DATA.

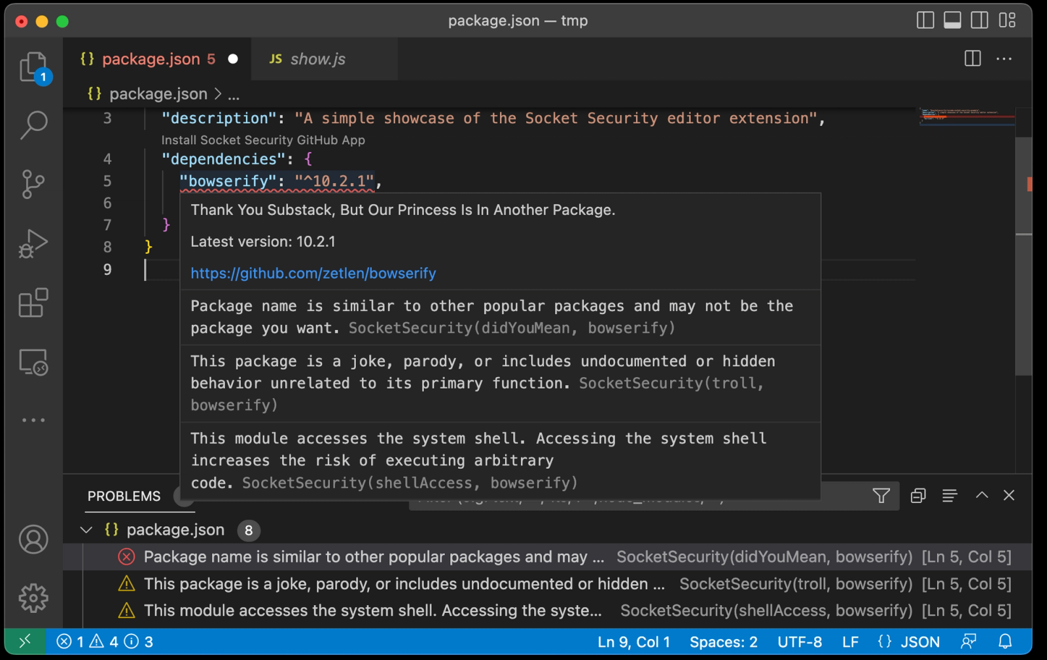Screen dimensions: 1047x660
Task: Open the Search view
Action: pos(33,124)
---
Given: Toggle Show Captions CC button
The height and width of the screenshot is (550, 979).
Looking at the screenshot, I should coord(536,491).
...
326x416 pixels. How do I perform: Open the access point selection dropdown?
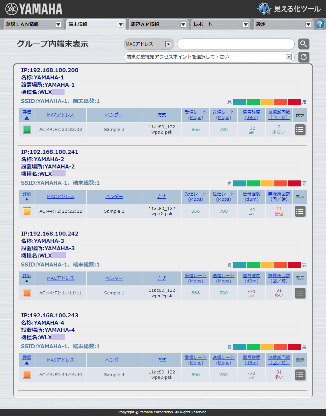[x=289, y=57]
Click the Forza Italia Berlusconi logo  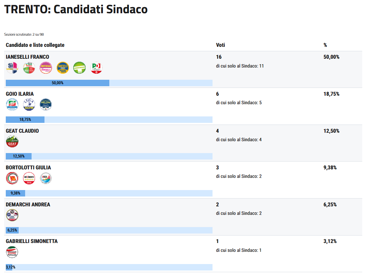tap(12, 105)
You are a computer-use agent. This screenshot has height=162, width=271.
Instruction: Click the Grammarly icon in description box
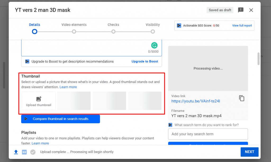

YOUR OBJECTIVE.
Of the entries listed above, reproduce only the lines starting at the line containing "You are a computer-use" and ending at the line containing "Instruction: Click the". Include both, exactly as they stand.

WRITTEN ANSWER.
You are a computer-use agent. This screenshot has height=162, width=271.
Instruction: Click the Grammarly icon in description box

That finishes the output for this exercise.